Die Suche nach dem Beamten
Und tatsächlich empfängt uns Bolivien auf höchst ruppige Art: Die 12 km bis zum Grenzort Puerto Acosta verlangen uns mit Fels und jeder Menge Tiefsand fahrerisch einiges ab. Dort geht die Prozedur von vorne los. Zunächst zum Migrationsbüro. Viele Gringos scheinen hier nicht durchzukommen, denn der Beamte hat Probleme, uns im System zu registrieren, weil wir jeweils nur einen Nachnamen haben. Wo gibt’s denn so was? Da muss er sich erst mal telefonische Hilfe zum Ausfüllen holen.

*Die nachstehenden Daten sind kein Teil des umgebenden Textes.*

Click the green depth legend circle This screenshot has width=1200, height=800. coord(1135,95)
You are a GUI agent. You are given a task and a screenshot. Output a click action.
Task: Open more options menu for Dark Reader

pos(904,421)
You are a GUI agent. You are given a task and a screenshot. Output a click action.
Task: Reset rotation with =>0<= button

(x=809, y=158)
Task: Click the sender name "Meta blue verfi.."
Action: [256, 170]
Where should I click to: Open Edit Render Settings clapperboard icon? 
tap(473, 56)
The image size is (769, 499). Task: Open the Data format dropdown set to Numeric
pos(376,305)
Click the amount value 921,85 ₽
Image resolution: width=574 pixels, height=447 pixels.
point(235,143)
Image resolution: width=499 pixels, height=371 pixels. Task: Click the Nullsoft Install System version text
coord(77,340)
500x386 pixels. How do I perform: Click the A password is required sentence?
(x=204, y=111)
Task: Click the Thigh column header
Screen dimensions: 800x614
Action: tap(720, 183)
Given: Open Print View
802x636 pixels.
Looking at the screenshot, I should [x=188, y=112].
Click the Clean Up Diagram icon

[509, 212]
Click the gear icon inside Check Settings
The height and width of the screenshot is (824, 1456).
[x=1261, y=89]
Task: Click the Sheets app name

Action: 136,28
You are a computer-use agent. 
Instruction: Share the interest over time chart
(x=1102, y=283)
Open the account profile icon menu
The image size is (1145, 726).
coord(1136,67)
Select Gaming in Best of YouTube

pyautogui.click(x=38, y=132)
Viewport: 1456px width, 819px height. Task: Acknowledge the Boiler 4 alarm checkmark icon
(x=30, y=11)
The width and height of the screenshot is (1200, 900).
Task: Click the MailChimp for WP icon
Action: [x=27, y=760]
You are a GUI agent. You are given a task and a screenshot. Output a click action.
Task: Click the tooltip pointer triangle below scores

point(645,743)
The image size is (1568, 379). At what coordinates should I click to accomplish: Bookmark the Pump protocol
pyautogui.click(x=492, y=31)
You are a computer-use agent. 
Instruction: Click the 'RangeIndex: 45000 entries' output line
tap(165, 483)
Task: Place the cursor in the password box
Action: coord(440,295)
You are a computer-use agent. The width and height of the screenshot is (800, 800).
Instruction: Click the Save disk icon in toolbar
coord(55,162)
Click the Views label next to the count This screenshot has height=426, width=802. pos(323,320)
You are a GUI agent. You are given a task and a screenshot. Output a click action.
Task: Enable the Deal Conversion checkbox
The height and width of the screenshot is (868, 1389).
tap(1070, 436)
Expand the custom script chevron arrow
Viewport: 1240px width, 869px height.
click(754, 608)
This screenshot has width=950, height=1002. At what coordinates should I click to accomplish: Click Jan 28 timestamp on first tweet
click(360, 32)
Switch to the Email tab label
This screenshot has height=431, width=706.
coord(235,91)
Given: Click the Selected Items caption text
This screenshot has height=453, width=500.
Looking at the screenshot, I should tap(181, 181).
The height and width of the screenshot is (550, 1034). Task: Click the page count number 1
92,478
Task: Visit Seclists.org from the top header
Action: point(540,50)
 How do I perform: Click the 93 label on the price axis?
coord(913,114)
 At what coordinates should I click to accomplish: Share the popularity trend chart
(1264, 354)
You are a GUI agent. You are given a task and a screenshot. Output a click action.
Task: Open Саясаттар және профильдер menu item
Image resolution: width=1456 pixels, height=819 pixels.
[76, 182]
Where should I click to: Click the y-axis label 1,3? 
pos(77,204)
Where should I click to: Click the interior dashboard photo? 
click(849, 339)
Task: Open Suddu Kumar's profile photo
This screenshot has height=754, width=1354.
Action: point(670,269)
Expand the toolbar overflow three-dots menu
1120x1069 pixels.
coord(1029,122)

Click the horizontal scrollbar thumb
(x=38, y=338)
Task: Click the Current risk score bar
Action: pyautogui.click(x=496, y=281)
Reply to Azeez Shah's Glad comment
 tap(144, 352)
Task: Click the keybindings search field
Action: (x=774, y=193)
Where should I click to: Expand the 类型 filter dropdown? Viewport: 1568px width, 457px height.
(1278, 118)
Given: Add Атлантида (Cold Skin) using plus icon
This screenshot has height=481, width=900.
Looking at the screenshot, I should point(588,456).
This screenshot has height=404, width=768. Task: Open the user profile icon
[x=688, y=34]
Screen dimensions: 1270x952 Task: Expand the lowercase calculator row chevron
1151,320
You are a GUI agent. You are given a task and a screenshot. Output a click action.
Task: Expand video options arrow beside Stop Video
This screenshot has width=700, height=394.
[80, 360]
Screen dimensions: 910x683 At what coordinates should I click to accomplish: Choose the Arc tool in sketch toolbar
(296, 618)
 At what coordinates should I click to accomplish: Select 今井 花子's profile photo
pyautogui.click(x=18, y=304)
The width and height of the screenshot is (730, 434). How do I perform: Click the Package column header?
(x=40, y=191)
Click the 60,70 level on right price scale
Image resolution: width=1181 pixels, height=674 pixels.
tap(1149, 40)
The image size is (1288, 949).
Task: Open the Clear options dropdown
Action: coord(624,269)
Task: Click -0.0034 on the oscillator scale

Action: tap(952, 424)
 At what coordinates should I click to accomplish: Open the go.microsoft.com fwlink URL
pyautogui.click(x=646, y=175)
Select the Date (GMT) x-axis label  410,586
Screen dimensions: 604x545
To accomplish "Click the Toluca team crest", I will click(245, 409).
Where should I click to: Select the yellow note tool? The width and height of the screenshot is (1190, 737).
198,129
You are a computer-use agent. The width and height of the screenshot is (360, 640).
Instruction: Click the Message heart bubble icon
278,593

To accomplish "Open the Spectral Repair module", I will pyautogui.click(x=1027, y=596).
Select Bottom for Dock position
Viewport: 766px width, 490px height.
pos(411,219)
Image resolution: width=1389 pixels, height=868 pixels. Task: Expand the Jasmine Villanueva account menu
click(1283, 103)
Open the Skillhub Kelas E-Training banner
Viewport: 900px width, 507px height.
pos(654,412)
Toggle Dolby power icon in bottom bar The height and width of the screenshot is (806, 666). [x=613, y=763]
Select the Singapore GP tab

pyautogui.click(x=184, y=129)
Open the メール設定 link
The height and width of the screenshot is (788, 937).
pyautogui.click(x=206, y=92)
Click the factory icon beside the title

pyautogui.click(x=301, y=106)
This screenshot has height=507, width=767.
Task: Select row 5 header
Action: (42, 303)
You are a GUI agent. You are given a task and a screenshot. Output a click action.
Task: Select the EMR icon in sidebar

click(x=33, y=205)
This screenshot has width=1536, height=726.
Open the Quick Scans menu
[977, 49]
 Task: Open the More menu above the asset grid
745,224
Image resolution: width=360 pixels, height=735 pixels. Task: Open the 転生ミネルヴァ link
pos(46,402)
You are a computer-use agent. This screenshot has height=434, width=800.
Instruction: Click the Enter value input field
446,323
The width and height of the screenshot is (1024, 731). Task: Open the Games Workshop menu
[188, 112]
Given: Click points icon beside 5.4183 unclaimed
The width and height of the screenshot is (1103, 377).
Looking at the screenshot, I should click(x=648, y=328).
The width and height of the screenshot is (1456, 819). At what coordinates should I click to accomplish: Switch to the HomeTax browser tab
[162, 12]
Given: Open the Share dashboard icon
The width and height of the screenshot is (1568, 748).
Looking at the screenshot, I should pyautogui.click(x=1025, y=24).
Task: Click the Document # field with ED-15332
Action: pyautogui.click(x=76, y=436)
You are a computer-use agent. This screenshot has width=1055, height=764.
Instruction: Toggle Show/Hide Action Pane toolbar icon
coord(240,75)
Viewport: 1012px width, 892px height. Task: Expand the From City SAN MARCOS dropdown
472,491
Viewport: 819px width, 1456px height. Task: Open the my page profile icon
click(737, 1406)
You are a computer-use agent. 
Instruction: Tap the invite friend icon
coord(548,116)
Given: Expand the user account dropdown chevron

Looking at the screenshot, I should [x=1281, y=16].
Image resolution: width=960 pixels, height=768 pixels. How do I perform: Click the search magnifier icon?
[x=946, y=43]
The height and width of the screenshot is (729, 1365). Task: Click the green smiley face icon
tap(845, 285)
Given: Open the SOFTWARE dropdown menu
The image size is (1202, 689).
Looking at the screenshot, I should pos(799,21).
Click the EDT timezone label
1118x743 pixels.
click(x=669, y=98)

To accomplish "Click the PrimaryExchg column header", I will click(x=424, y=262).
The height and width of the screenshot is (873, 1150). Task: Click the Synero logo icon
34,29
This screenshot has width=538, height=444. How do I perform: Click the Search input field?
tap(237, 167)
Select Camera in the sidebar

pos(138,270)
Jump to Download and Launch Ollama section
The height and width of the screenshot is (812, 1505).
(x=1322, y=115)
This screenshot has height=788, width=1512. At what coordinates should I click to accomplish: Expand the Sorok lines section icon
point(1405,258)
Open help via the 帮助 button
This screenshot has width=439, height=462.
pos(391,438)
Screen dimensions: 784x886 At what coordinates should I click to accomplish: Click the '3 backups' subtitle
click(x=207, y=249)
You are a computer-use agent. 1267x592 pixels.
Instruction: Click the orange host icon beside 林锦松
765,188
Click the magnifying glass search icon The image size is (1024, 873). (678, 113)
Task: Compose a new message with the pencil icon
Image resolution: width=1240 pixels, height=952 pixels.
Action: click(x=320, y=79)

Das Zollbüro befindet sich schräg gegenüber. Die Tür steht offen, allerdings ist das Zugangstor verschlossen. Geschlagene zwei Stunden hämmern wir dagegen, werfen Steine an die Fenster und rufen in unflätigster Manier deutsche Floskeln, doch es tut sich nichts. Die Beamten vom Migrationsbüro sind auch ratlos. Schließlich fahren wir mit einem von ihnen zu dem Zollbeamten nach Hause wo uns die Mutter öffnet. „Mein Sohn ist doch schon den ganzen Tag bei der Arbeit“, so ihre Aussage. Vielleicht hat er ja noch nen Nebenjob. Wenigstens ruft sie ihn an und wir fahren zurück wo er dann auch endlich das Tor aufschließt und uns die nötigen Papiere für die Motorräder ausstellt. So haben wir fast den ganzen Tag mit diesem Grenzübertritt vertrödelt. Es dämmert schon als wir endlich losfahren und uns ein Hostel für die Nacht suchen.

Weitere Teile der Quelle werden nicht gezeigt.